I think people are not sufficiently aware that, even when the auditorium is darkened, the energy of a given audience is a palpable tide that laps onto the stage. I often wonder if people might alter their playgoing behaviour if they knew that actors go backstage and discuss the audience (“wow, they’re really quiet out there” vs. “wow, they’re even laughing at ME, which shows they have no discretion”) with the daily regularity that I imagine people in farming communities discussed the weather in days of yore. How much more responsive audiences become when they know actors and other audience members can see them suggests that this kind of social consciousness does alter behaviour, even when what they’re doing, in either instance, is having a play presented to them. I can’t express how thankful I am to all of those Merchant audiences, for lending me their joy, and teaching me how to make the joy live within the scene.

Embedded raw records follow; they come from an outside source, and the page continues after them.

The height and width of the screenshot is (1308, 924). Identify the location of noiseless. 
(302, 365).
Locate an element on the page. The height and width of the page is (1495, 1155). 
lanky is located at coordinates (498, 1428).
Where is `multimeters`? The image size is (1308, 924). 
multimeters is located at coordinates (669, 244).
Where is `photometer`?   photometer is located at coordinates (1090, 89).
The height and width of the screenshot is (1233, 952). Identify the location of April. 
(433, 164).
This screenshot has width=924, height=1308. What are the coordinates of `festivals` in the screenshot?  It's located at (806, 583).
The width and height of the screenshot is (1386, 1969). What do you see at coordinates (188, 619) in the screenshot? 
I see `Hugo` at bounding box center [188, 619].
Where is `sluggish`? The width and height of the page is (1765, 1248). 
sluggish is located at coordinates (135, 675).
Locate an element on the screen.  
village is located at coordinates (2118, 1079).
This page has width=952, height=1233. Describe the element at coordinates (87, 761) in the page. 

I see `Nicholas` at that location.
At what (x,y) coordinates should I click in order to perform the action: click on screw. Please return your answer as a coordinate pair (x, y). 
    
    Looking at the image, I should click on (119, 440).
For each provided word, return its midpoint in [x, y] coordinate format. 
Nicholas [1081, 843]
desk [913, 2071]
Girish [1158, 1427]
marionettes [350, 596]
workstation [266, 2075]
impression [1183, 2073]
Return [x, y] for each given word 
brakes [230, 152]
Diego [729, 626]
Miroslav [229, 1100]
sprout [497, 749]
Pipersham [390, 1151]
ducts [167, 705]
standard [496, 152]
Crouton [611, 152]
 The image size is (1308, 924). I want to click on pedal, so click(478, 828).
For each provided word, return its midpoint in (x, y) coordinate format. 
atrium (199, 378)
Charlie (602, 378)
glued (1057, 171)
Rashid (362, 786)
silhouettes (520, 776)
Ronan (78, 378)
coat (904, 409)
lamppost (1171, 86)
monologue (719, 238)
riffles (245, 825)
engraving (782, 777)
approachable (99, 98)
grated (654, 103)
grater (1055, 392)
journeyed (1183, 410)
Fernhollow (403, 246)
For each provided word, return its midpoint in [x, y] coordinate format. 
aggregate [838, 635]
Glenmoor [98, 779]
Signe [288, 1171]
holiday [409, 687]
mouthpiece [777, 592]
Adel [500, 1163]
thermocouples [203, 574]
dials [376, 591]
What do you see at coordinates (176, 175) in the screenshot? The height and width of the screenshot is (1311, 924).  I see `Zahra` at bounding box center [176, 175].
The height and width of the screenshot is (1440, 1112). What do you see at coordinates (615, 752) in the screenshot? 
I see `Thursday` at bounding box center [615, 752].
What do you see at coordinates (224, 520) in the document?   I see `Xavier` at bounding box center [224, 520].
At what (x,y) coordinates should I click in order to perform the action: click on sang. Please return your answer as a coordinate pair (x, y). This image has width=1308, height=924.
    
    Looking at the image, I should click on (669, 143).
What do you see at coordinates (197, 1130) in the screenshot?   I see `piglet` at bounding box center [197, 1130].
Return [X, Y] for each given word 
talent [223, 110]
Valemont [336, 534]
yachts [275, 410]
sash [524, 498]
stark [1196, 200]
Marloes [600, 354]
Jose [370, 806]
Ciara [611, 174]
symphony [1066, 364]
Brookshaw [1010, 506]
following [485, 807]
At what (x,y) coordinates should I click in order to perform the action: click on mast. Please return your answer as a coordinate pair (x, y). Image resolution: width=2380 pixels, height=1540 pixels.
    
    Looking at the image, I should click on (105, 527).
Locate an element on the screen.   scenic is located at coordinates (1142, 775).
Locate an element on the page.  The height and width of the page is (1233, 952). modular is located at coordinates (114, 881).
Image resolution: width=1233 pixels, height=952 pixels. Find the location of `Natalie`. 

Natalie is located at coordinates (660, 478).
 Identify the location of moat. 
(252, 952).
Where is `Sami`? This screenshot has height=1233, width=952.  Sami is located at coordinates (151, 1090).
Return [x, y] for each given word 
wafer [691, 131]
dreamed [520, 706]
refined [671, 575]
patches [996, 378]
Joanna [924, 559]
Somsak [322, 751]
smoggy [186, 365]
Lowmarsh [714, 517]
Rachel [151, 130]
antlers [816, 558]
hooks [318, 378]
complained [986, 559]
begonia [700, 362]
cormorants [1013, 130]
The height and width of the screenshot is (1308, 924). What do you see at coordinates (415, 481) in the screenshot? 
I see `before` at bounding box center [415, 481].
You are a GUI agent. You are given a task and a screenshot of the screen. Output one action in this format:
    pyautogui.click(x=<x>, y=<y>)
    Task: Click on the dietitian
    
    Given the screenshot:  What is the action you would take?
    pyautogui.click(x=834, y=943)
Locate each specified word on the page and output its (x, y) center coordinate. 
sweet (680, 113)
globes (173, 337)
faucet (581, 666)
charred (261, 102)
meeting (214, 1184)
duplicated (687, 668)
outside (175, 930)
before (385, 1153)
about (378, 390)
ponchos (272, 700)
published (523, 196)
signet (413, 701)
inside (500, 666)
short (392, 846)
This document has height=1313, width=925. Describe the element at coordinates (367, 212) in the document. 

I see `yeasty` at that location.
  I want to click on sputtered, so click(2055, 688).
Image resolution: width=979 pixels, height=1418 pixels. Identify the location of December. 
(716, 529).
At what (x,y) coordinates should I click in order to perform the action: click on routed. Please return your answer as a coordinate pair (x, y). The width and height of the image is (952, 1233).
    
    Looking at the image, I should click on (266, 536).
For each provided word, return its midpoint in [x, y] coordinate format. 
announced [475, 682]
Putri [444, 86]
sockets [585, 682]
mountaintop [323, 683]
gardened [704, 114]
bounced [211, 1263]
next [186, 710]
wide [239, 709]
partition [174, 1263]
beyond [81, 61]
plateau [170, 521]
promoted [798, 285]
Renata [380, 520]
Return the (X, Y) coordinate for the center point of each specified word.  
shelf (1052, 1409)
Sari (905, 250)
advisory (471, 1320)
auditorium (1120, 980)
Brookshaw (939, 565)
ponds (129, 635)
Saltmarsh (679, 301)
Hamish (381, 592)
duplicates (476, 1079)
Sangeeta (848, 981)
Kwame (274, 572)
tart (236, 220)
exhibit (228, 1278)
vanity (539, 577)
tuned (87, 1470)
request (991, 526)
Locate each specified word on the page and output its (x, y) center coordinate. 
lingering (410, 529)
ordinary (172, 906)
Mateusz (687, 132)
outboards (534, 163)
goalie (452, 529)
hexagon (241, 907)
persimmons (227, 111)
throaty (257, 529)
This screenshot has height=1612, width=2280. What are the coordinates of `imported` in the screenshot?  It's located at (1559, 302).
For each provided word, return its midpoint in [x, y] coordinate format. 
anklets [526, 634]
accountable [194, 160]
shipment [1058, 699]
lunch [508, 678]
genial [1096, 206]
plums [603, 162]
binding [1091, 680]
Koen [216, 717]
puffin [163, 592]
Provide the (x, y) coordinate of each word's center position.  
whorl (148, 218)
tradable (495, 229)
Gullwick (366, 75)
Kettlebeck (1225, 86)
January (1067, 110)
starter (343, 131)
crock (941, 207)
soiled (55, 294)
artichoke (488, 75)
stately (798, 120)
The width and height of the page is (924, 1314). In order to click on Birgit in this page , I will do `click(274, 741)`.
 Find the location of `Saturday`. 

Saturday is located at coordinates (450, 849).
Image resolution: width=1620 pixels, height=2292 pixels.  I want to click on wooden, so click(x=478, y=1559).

So I personally felt that I wrested victory from the jaws of a two-balconied theatre. Not only was I able to fill the space to at least a reasonable degree, but I made breakthroughs in terms of verse work and audience contact. Could it get any better? Not even with the inclusion of chocolate frozen yogurt, my friend. There is a post-script to this story, but I am going to leave it until the show the postscript affected, so I can leave this love letter to the American Shakespeare Center on the high note the beloved deserves. God bless line endings. God bless the ASC. God bless audience contact, and God bless wonderful audiences themselves.